• _AIM OF THE EXERCISE_: Repeat, character for character, the lines of the listing below that run from the line holding "Where should I click to: Open" through the final line of the listing, inclusive.

Element lookup records:
============
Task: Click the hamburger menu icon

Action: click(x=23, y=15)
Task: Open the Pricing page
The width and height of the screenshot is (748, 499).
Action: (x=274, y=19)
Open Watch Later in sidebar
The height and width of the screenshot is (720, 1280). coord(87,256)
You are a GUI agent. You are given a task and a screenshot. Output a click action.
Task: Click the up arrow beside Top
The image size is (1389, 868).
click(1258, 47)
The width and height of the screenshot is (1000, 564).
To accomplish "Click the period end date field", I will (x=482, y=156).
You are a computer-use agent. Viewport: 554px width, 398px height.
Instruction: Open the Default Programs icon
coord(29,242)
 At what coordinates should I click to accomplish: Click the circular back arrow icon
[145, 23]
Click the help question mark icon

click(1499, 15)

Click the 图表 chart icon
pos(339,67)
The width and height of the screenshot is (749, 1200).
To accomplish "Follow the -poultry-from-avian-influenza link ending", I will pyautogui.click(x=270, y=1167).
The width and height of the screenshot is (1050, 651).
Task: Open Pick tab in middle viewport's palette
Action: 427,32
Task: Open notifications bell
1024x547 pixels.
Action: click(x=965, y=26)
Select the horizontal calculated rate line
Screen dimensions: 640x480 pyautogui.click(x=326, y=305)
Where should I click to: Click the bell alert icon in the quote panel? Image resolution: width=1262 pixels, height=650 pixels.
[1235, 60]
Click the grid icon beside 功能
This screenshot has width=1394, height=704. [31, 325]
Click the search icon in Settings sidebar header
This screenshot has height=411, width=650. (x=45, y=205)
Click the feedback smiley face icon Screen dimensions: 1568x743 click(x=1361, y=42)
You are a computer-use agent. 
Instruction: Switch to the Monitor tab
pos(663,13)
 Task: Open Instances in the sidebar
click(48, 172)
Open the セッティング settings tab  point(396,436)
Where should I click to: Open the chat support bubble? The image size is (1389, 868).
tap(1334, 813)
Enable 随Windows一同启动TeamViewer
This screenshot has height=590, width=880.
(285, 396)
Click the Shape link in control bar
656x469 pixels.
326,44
============
• _RESPONSE TO THIS TASK_:
Where should I click to: Open the chat support bubble? The image size is (1389, 868).
tap(1334, 813)
Enable 随Windows一同启动TeamViewer
This screenshot has height=590, width=880.
(285, 396)
Click the Shape link in control bar
656x469 pixels.
326,44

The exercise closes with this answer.